---------- Supplied records ----------

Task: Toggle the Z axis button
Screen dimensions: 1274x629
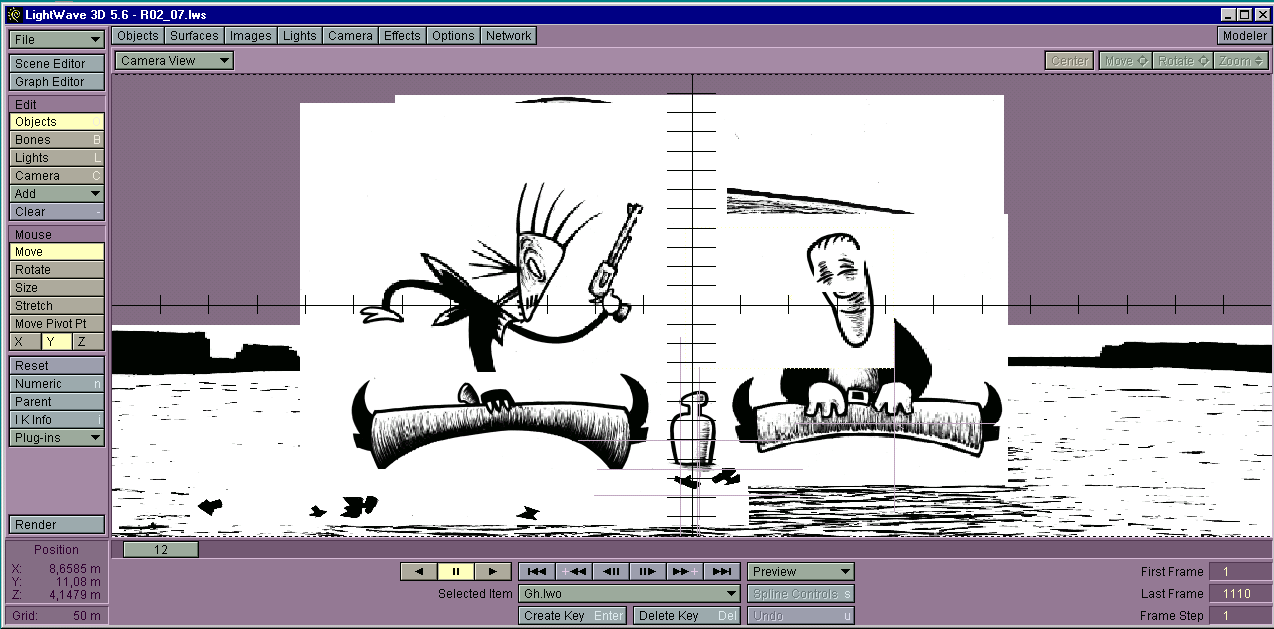Action: (88, 342)
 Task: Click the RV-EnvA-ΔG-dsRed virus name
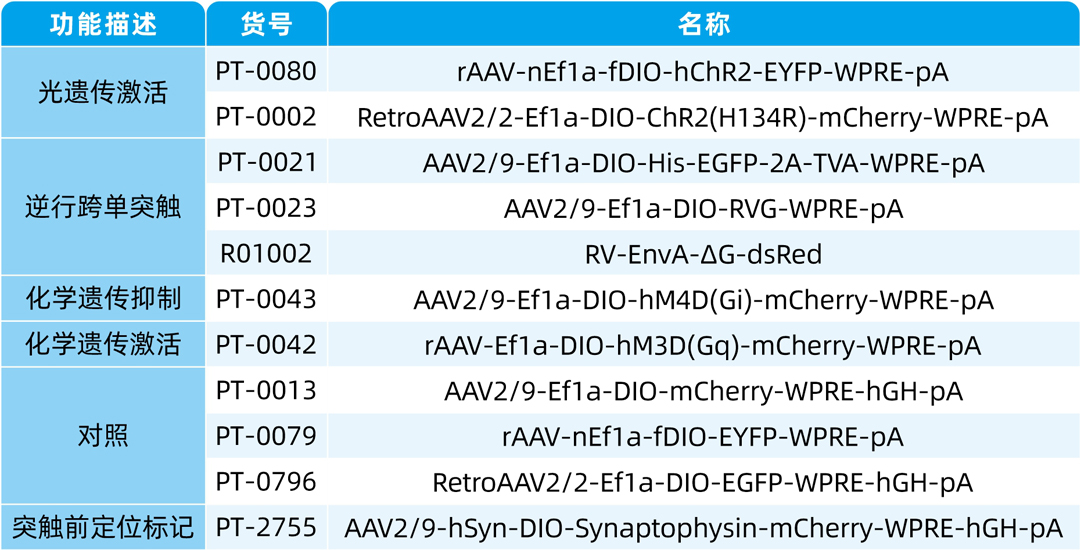(x=703, y=254)
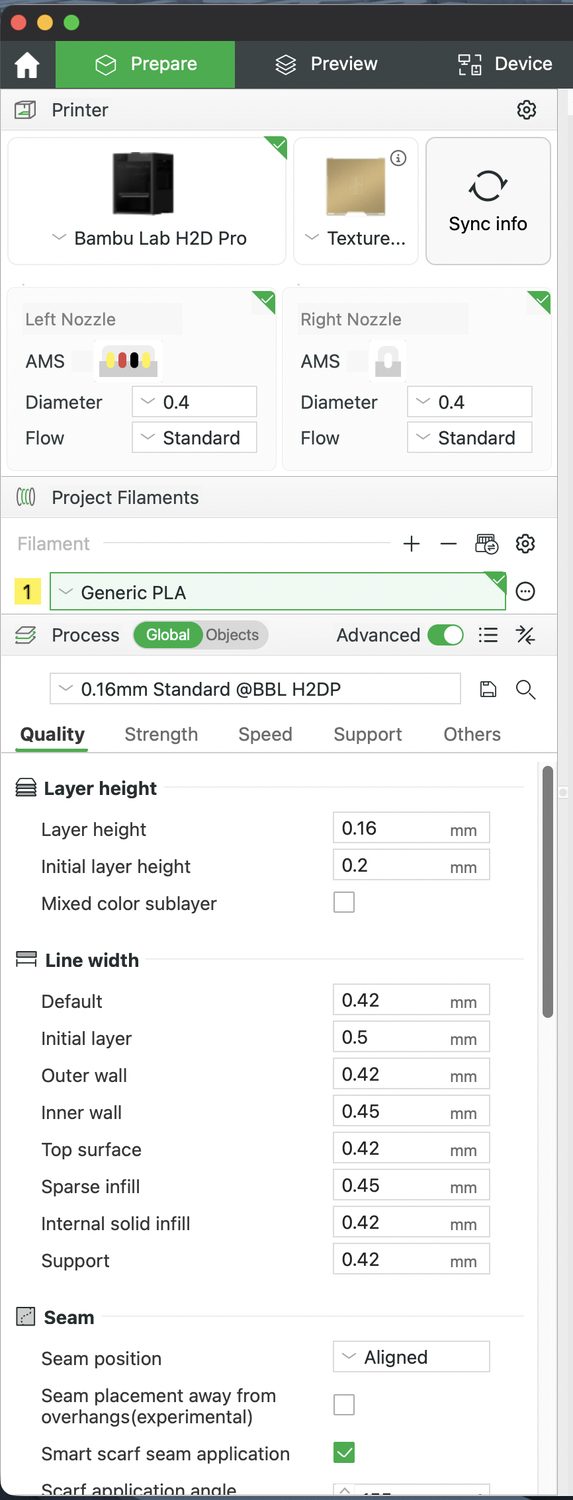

----------

*Problem requirements*
Excluding all images, transcribe the material word for word.

*Solution to this task*
Task: Toggle the Z axis button
Screen dimensions: 1274x629
Action: (88, 342)
 Task: Click the RV-EnvA-ΔG-dsRed virus name
(x=703, y=254)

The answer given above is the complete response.